Le Peter de Jackman est conçu dans un tissu sentimental similaire à celui d’un personnage comme le Royal Tenenbaum de Gene Hackman. “On ne peut pas être une merde toute sa vie et essayer de réparer les dégâts ?” aurait pu être prononcée si Zeller était enclin à la comédie noire, mais un malaise claustrophobe né de la sincérité semble être son talent. Alors que cela a magnifiquement fonctionné pour The Father, il y a beaucoup plus de place pour permettre le développement de la fièvre critique dans The Son. Une expansion bienvenue de la pièce de théâtre ajoute une ambiguïté ludique pour Peter, qui est, par essence, le fils dont le bagage adolescent est le talon d’Achille qui l’empêche de faire ce qui est juste et de se retirer de l’équation. Le meilleur moment de cette scène additionnelle revient à Hopkins, dont le conseil à Peter est de se dépasser et de se réconcilier avec le passé. Peter se rend compte que, comme dans une tragédie grecque, il est devenu un personnage fatal qu’il s’était engagé à éviter. Le scénario de Zeller est, à la base, psychologiquement astucieux, naviguant dans les cycles et les aléas intergénérationnels, où des enfants rabaissés, obligés de s’occuper d’eux-mêmes, deviennent des parents trop indulgents envers leurs propres enfants, se jurant de leur donner toutes les chances qu’ils n’ont jamais eues. Nicholas est le produit typique de ce type d’environnement, avec des parents productifs, prospères et élitistes qui négligent les fonctions parentales les plus élémentaires (d’où leur incapacité apparente à suivre les progrès de leur fils dans deux écoles différentes). Jackman s’aventure sur un terrain émotionnel que certains pourraient trouver déchirant, et sa performance est parfaitement à la hauteur du sujet.

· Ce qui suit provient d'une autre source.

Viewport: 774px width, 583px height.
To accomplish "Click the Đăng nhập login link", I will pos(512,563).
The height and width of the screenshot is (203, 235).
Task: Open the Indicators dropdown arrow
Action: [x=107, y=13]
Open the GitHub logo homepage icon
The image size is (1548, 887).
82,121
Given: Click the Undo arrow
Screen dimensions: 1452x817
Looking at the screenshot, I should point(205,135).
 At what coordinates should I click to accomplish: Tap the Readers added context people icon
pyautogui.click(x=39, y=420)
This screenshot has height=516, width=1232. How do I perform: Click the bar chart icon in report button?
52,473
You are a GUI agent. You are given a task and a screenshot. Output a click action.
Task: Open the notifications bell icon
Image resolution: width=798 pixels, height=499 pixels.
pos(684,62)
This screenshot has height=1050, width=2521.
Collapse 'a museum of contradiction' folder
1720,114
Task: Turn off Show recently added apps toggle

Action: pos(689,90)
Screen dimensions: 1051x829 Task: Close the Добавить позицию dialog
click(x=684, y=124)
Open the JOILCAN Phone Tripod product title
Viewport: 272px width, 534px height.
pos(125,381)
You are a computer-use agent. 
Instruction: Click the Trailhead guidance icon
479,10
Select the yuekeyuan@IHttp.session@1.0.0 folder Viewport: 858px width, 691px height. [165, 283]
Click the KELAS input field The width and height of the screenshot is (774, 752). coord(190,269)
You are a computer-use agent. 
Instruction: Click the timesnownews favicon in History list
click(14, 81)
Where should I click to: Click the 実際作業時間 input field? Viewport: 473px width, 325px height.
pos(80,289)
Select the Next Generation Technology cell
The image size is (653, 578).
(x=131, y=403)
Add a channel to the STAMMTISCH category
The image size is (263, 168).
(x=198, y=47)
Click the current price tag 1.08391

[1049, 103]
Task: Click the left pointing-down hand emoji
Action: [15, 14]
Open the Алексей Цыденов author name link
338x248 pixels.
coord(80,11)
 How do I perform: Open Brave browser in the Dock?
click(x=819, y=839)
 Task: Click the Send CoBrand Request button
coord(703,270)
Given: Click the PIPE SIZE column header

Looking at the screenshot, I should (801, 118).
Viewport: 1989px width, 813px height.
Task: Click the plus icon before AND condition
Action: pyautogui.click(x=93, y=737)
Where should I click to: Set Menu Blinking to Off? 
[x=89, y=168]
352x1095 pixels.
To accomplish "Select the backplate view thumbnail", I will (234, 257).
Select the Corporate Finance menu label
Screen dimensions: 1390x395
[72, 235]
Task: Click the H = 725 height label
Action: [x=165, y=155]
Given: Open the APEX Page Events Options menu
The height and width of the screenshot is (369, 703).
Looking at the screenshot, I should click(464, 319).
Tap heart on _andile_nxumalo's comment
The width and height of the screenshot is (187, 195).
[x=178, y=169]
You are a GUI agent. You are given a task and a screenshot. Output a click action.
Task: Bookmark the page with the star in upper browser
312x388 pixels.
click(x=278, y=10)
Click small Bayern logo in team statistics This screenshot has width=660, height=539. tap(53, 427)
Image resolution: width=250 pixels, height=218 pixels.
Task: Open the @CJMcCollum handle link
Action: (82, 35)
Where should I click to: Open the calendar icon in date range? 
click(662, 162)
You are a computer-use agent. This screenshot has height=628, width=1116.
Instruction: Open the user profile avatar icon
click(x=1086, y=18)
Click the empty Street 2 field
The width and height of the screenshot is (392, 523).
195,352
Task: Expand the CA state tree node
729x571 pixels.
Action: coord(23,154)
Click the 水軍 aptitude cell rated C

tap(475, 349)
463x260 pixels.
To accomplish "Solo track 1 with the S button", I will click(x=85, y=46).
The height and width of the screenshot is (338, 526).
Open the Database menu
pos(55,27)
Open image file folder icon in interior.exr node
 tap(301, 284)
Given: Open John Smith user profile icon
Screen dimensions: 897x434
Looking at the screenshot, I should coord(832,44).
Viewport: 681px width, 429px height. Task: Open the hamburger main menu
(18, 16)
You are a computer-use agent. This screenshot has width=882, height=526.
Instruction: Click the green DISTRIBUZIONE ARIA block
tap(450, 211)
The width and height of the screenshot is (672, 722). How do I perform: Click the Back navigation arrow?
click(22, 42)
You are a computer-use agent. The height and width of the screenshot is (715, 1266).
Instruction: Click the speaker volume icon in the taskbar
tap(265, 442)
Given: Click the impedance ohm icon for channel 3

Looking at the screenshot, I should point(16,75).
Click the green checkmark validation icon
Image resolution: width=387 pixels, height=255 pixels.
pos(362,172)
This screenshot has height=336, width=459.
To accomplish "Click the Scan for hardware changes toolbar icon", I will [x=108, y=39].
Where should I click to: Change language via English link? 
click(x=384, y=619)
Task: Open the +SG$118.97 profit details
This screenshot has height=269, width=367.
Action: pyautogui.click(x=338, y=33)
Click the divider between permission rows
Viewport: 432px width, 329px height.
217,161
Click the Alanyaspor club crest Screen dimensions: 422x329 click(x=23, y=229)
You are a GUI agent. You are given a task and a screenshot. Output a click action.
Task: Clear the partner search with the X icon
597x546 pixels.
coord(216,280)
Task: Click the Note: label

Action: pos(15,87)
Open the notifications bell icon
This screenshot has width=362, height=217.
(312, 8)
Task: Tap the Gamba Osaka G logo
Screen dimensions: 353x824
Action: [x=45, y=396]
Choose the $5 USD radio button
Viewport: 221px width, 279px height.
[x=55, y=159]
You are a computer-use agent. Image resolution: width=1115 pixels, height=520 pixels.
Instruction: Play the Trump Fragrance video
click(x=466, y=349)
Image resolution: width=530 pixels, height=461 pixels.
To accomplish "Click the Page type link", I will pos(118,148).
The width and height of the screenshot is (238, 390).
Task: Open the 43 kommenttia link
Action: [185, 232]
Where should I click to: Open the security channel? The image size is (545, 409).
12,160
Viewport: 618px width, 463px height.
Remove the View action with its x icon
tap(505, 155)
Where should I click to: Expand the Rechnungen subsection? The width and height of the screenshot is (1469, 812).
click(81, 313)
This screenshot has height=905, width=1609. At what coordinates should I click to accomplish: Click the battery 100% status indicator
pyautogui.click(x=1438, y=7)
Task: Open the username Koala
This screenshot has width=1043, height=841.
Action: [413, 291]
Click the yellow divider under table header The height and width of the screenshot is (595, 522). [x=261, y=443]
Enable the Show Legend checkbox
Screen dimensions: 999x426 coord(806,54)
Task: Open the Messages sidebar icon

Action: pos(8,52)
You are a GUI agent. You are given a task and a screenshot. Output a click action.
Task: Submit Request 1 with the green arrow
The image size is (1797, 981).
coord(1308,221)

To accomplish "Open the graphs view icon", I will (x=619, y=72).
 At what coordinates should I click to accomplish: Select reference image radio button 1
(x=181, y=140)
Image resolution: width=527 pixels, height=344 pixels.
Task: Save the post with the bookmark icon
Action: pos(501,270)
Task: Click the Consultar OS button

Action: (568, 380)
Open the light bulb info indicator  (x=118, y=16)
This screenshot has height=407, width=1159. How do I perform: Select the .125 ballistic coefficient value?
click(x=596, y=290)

© THE SON FILMS LIMITED ET CHANNEL FOUR TELEVISION CORPORATION 2022

Les scènes de Jackman avec la Kate de Dern, dont le goût prononcé pour le passé et la flamme éternelle pour son ex-mari se cachent toujours derrière son expression, sont accomplies, assurées et troublantes, tandis que Kirby est habituellement agréable dans le rôle du seul adulte qui peut vraiment voir la douleur de Nicholas. Un moment de légèreté avec Peter, Beth et Nicholas dansant sur Tom Jones semble inconfortablement creux, et c’est une transition dans l’utilisation de Nicholas par le film. Malheureusement, Zeller est beaucoup moins habile dans la mise en scène de l’adolescent angoissé de Zen McGrath, son message s’échappant de façon monotone du jeune interprète. Un feu d’artifice d’émotions censé se dérouler entre ses parents et le médecin (Hugh Quarshie) qui insiste pour que Nicholas reste admis dans le service de psychiatrie échoue désastreusement, et cette séquence, comme d’autres centrées sur Nicholas, glisse vers une sortie spéciale sur la dépression et le suicide chez les adolescents. Derrière la caméra, Zeller travaille à nouveau avec le directeur de la photographie Ben Smithard, qui a moins d’espace pour innover sur le plan visuel que dans The Father, tandis que Hans Zimmer fournit une partition qui souligne le décalage entre les moments authentiques du film et ceux qui sont creux. Bien que les thèmes généraux soient universels, l’angle mort de Zeller est d’aborder la façon dont l’éducation privilégiée de Nicholas a également été la clé de sa chute. Alors que l’empathie que suscitent ce personnage et cette situation est inhérente, la version cinématographique de The Son a tendance à être affectée, nous éloignant du personnage qui, en tant que dommage collatéral de l’égoïsme de ses parents, devrait laisser une empreinte indélébile au lieu d’apparaître comme une conclusion logique.

The Son de Florian Zeller, 2h03, avec Hugh Jackman, Laura Dern, Vanessa Kirby – Au cinéma le 1 mars 2023.